The §50.4 step 5f.1/5f.2/5f.3 helpers are reused VERBATIM — populate
semantics are identical between CPU and CUDA backends.
- Updates `apr-cli::drive_real_cuda` to accept the same `init_arch:
Option<&TransformerConfig>` + `init_path: Option<&Path>` pair as the
CPU path. When either is `Some`, routes through the new builder.
When both are `None`, preserves the existing from-scratch baseline
(INV-ARCH-370M-001 stays enforced on the from-scratch CUDA path).

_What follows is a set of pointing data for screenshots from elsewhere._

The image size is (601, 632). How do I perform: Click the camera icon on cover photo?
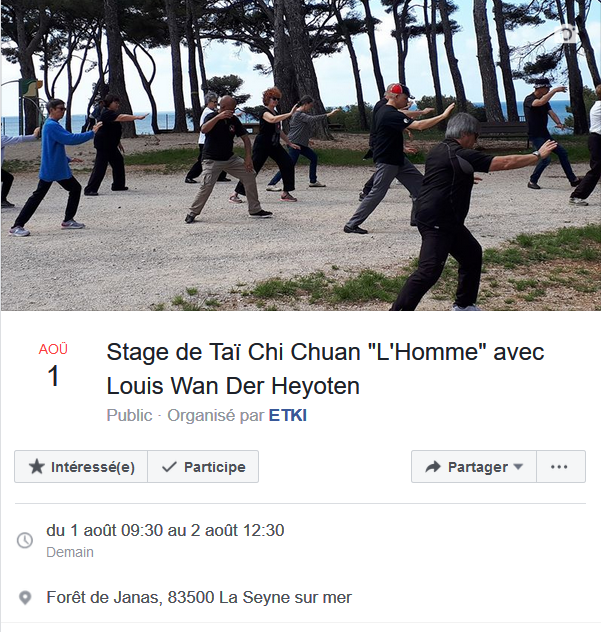[568, 34]
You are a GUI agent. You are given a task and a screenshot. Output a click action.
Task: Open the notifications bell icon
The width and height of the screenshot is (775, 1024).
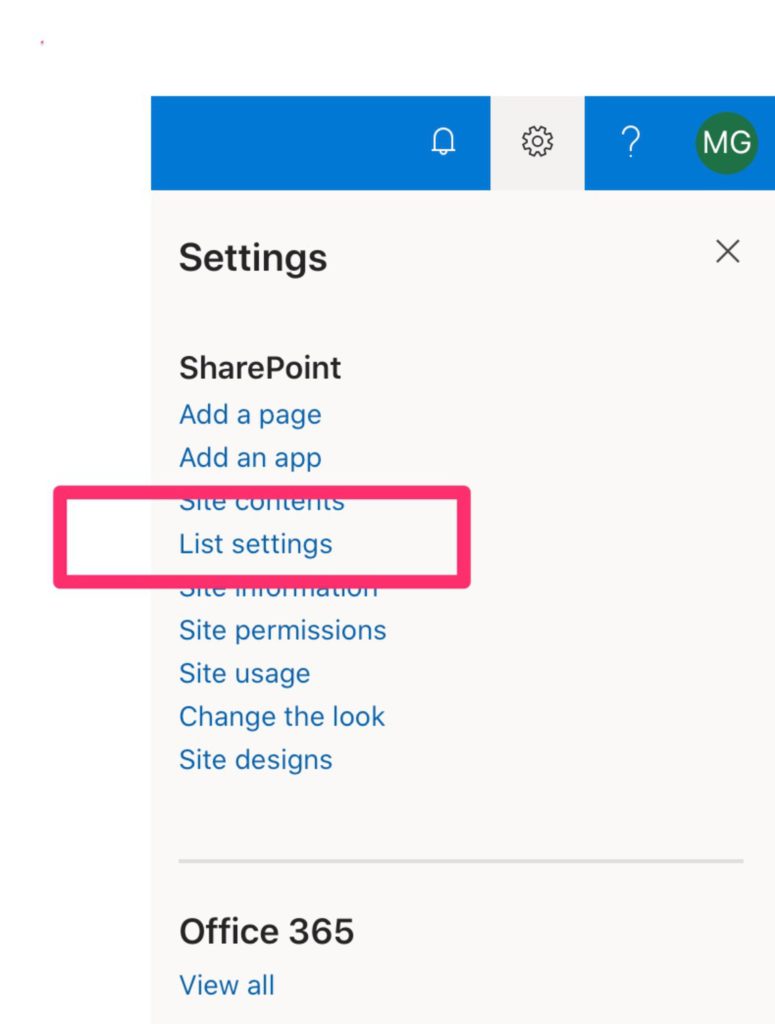[x=443, y=142]
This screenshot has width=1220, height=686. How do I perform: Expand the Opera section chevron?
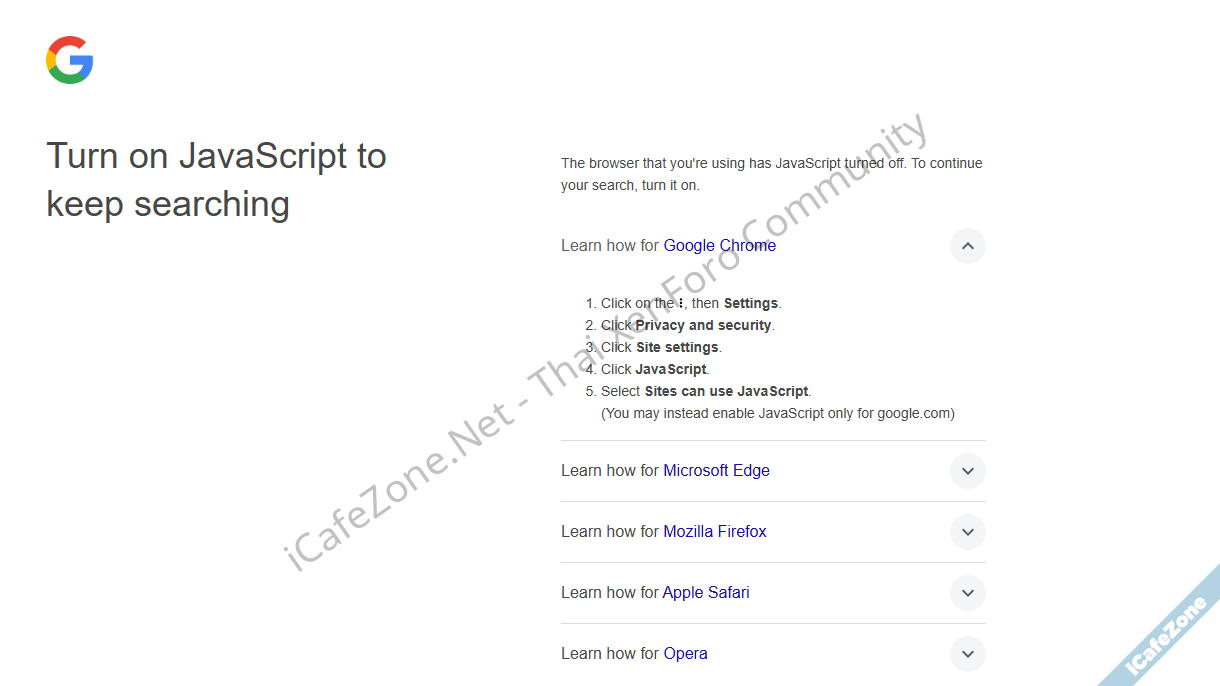tap(967, 654)
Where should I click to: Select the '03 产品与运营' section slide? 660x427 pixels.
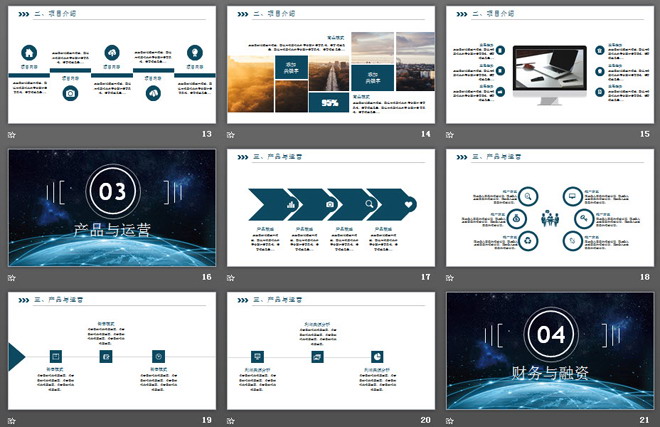111,208
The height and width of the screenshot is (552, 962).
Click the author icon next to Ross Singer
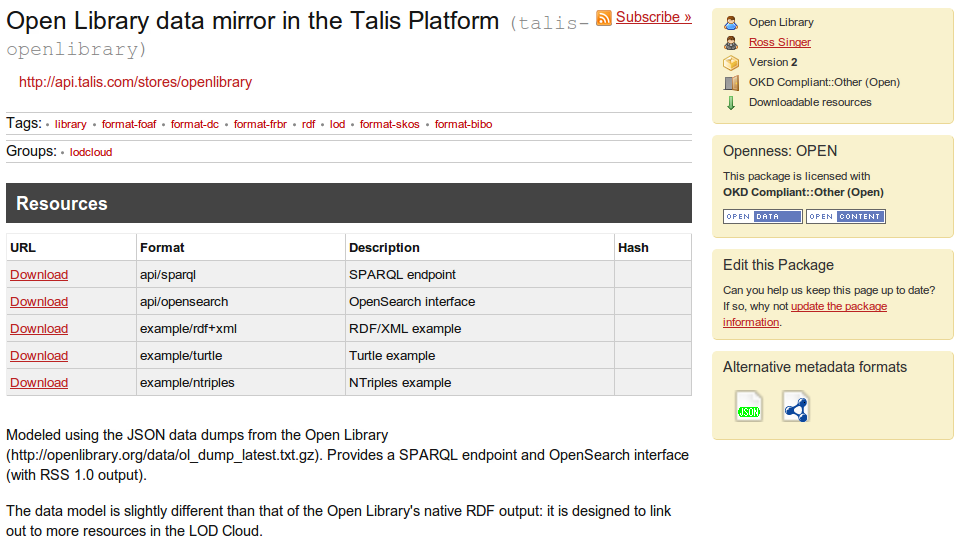[731, 43]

- Removes the `FALSIFY-APR-PRETRAIN-INIT-CUDA-001` fail-fast Err in
`drive_real`. The `pub(crate) const FALSIFY_APR_PRETRAIN_INIT_CUDA_001_MSG`
survives and is repurposed as a drift-prevention sentinel — its
payload now reads "is wired for --device cuda via
build_shared_cuda_trainer_with_init (5f.5 SHIPPED)" so a future
regression that re-introduces a fail-fast fires the sentinel test
before the contract reference goes stale.
Five-Whys (root-cause class) for the wireup itself:
1. Why was the CUDA wireup deferred while the CPU wireup landed in
PR #1494? §50.4 step 5f.4 was the smallest cascade-completing PR;
landing both backends in one PR conflated the algorithm-level
wireup with the CUDA-feature-build dependency. Per
`feedback_falsifier_first_cascade_pattern.md`, 1 PR ≈ 1 logical
change.
2. Why does the CUDA path even need its own builder? Because the
`CudaTransformerTrainer` constructor uploads weights to GPU at
allocation time — the populated CPU model must exist BEFORE the
GPU upload, or the GPU sees random initialization while the CPU
model has the loaded init.
3. Why pass the populated CPU `Transformer` to `with_model` rather
than loading directly into GPU buffers? Because the CUDA upload
path (`upload_blocks` + `final_norm` + `lm_head`) reads weights
FROM the CPU `Transformer` struct. The cleanest symmetry is
"build CPU model, populate via shared helper, hand to CUDA
constructor" — the same helper closes the §28 SHIP-007 silent-
gibberish defect class on both backends.
4. Why preserve the const sentinel rather than delete it? The const
is referenced by name in `apr-pretrain-arch-polymorphic-v1.yaml`
v1.4.0..v1.6.0 changelog and falsifier entries. Deleting it would
break the contract's audit trail. Repurposing it (semantic flip
from "fail-fast" to "is wired") preserves the audit chain while
the new payload still anchors a drift-prevention test.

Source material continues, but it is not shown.